Data listing:
/---

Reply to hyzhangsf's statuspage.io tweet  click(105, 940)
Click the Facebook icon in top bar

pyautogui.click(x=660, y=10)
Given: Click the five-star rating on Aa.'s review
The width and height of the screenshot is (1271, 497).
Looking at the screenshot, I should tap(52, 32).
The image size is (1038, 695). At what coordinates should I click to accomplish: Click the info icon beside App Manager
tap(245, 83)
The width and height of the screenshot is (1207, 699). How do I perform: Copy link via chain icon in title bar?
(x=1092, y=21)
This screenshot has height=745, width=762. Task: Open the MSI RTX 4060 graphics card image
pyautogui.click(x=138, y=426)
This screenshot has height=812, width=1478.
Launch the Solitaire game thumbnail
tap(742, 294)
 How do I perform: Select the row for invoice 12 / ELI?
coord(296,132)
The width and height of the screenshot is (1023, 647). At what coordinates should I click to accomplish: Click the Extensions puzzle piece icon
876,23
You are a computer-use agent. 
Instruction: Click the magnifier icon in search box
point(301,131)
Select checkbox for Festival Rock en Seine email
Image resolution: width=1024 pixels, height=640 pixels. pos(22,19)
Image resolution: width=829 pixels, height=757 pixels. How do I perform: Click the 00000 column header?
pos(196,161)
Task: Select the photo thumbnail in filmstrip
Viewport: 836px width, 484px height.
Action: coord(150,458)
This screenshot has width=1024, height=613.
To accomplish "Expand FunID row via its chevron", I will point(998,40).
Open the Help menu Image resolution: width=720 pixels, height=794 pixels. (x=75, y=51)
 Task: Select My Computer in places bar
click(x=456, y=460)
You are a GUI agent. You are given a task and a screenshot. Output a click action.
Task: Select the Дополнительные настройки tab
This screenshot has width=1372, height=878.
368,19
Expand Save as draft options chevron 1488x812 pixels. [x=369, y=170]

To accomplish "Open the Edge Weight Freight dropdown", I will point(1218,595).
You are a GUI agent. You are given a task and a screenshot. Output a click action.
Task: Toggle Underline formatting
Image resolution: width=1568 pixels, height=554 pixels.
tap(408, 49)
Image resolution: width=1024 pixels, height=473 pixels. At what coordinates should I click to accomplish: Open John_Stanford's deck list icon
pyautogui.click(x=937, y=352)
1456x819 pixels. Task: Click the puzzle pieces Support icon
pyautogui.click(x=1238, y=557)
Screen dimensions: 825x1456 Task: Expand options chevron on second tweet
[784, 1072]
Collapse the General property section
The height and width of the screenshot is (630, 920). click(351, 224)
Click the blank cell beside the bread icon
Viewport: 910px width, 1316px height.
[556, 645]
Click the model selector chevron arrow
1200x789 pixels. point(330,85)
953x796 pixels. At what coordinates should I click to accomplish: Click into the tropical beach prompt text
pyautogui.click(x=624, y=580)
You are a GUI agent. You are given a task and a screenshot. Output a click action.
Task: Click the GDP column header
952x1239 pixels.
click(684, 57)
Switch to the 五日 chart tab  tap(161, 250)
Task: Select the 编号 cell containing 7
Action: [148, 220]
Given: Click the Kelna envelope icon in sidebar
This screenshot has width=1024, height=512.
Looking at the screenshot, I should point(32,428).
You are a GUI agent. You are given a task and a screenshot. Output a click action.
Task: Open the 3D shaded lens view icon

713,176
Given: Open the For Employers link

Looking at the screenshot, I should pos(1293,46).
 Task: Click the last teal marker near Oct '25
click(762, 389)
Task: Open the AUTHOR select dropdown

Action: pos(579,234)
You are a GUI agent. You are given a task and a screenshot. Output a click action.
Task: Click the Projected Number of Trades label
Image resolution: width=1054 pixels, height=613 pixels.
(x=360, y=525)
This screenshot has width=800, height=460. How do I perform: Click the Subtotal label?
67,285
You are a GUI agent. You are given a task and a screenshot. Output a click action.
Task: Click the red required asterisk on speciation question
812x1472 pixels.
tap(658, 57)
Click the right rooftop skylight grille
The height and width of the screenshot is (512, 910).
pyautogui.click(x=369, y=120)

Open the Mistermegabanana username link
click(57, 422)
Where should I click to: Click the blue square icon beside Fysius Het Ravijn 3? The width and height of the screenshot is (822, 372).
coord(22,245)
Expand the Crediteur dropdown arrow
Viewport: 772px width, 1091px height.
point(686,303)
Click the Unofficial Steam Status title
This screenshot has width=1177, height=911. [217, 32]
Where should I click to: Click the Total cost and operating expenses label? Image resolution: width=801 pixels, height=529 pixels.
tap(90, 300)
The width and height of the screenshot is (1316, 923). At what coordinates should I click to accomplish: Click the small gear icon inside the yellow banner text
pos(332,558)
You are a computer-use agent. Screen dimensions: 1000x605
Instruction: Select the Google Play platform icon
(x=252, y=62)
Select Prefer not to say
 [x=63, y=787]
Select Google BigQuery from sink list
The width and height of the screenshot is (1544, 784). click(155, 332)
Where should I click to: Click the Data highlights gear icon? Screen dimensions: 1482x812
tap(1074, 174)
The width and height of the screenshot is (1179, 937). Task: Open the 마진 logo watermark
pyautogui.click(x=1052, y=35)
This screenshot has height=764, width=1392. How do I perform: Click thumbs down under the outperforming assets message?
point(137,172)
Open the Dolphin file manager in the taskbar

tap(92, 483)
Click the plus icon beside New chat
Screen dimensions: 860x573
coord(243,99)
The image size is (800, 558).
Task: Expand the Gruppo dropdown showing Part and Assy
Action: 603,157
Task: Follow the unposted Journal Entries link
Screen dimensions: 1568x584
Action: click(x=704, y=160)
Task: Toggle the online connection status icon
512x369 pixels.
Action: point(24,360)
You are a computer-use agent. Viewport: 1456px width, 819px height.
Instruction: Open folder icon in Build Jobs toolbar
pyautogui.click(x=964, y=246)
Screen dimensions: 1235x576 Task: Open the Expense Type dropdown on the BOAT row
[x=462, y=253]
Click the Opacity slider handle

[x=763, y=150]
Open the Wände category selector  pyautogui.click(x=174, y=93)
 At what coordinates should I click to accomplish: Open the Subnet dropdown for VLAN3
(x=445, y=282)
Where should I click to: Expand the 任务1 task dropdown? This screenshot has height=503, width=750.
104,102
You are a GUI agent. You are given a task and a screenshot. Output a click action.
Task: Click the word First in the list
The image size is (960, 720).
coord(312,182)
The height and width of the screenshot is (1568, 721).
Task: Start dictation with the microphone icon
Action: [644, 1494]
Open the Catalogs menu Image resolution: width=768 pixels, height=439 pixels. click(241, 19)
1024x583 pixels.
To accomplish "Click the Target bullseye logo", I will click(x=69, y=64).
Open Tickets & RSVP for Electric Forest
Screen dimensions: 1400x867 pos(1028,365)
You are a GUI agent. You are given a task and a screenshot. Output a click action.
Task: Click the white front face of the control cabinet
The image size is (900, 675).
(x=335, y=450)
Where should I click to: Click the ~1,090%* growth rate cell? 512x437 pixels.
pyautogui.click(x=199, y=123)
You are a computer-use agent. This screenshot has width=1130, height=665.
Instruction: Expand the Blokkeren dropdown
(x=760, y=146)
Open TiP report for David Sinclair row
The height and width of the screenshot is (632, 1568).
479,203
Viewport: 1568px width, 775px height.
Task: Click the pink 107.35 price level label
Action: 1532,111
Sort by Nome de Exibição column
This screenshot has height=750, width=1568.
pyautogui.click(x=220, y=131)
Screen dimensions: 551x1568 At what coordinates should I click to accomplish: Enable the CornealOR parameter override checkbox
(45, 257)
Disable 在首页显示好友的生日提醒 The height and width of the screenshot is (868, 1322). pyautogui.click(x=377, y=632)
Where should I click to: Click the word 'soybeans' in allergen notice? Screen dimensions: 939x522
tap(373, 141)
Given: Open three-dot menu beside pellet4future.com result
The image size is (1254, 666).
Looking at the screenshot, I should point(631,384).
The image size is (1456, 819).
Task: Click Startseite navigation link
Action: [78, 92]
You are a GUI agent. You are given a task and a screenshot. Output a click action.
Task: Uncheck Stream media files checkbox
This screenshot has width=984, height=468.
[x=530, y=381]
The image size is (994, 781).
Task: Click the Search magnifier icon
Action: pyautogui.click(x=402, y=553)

\---

Problem to solve:
This exercise requires the lines of the entries containing the string "will".

Exercise solution:
To accomplish "Expand FunID row via its chevron", I will point(998,40).
To accomplish "Open the Edge Weight Freight dropdown", I will point(1218,595).
To accomplish "Click the Target bullseye logo", I will click(x=69, y=64).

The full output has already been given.